Trainer Norm Parker notched career win 1,000 Friday at Hollywood Casino at The Meadows. Chris Gooden photo.

It seemed that Parker, whose horses have earned more than $12.3 million in purses, always was destined to be a horseman. His father Dwane, now retired after many years as a Meadows-based trainer, was one of the most respected in the business for doing things the right way. Sister Kathy Parker was the longtime editor of The Horseman and Fair World and now holds a similar position with Hoof Beats, the magazine of the U.S. Trotting Association. Sister Sally Bolon is a horsewoman, the wife of one trainer/driver (Rod Bolon) and the mother of another (Kyle Bolon).

Yet even as young Norm was attending Trinity High School near The Meadows and mucking stalls and jogging horses for his dad, Dwane threw him a curve.

“In my junior year,” he recalls, “he ordered me to stay away from the barn. He didn’t want me to have blinders on, but he was pretty smart about it. He wanted me to make an informed decision.

“I tried to kid myself. I enrolled at Edinboro University, paid the deposit and then decided, ‘I’m not going.’ There was never a chance I wouldn’t make harness racing my career.
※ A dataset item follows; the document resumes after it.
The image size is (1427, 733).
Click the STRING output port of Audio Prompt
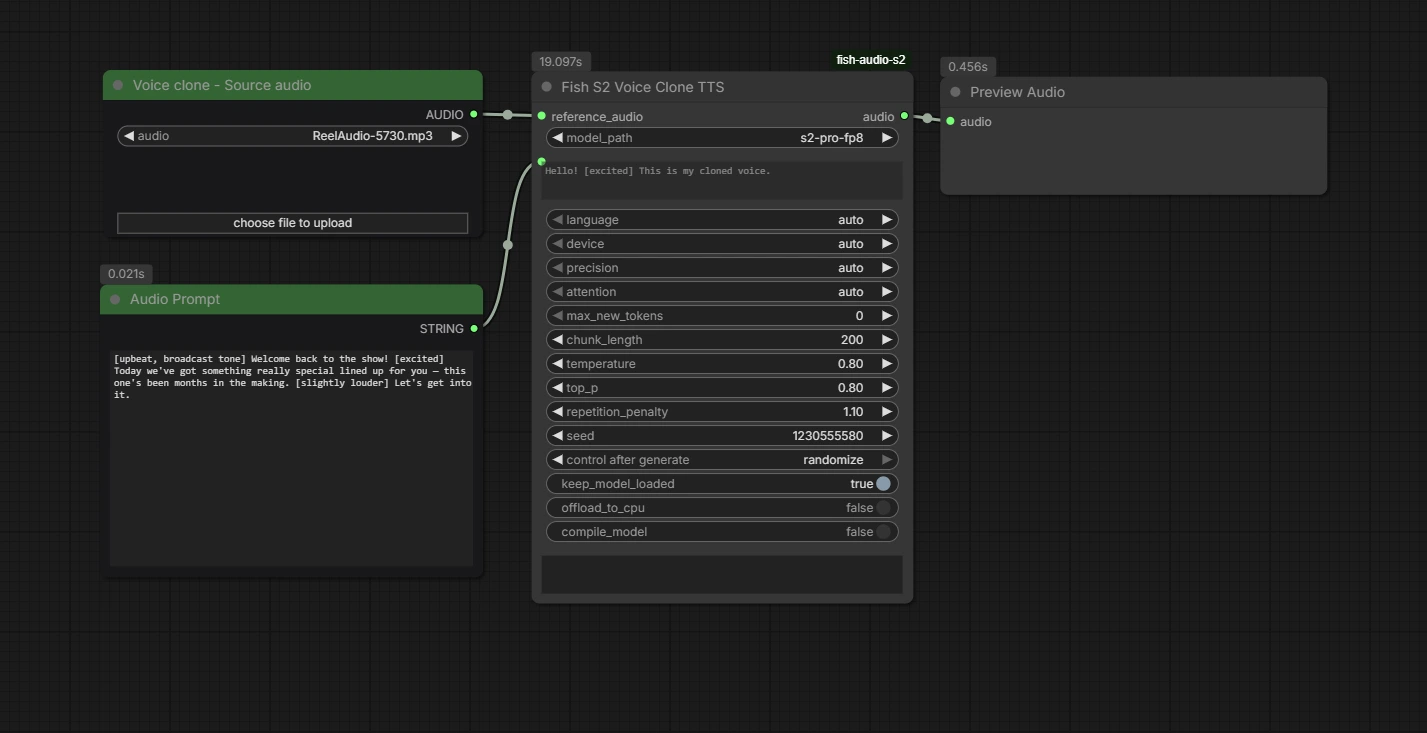pyautogui.click(x=474, y=329)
Dad has been my biggest supporter and my biggest critic. I’ve taken the same approach with my son Ryan. It’s neat to have somebody like that behind you. Young guys without a mentor can get off the path very quickly.”
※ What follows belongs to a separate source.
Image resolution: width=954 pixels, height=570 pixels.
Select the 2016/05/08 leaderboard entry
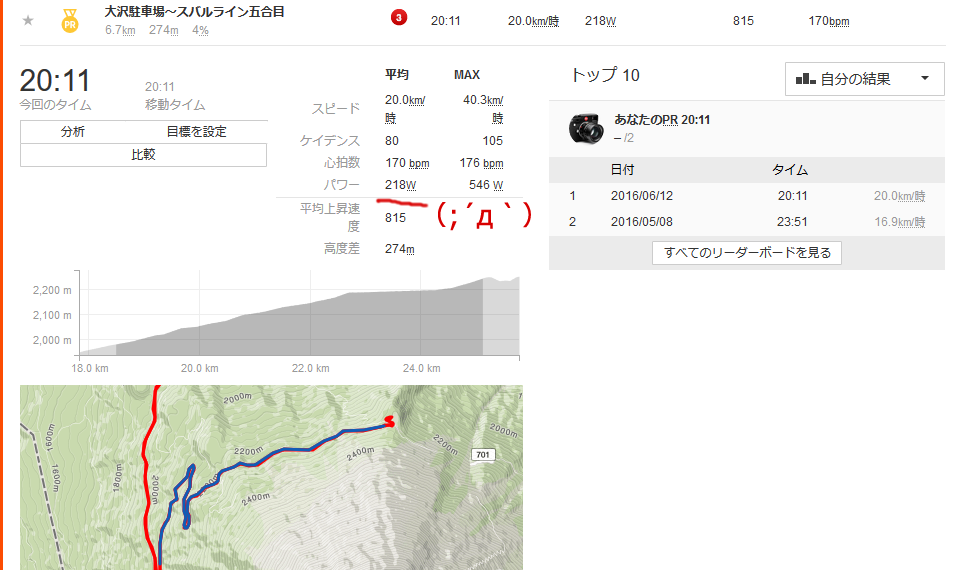point(747,222)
He launched his career primarily as a driver and amassed 207 wins but soon switched to full-time training, scoring his initial victory in 1997. Among his 1,000 training victories, Parker cites these as the most memorable:

• Applecider Hanover’s win in the 2001 Elegantimage at Woodbine. “It was my first major stake. For her to win it was real special;”

• Artbitration’s triumph in the 2004 Lynch Memorial at Pocono;

• With Anticipation’s victory in the 2005 North America Cup Consolation at Woodbine;

• Looking For Zelda’s victory in the 2017 International Stallion Stakes at the Red Mile.

Looking For Zelda was one of many horses Parker trained for Bob Key; Key’s death last year and the subsequent partial dispersal of his racing stock had a dramatic impact on Parker’s 30-horse stable, cutting it by about half. He bulked up a bit by partnering with others to purchase a few of the former Key horses, but he hopes that the ultimate result is addition by subtraction.

“I’m more comfortable with the 16 we have now,” he says. “I’m looking for quality rather than quantity.”

Parker also is counting on the continued advice of his wife Paulette, who dabbled as an owner years ago but now has no direct involvement in the sport. That, says her husband, makes her support especially valuable.

“She gives me ‘away time.’ I don’t have to come home and have it be all horse, all the time.”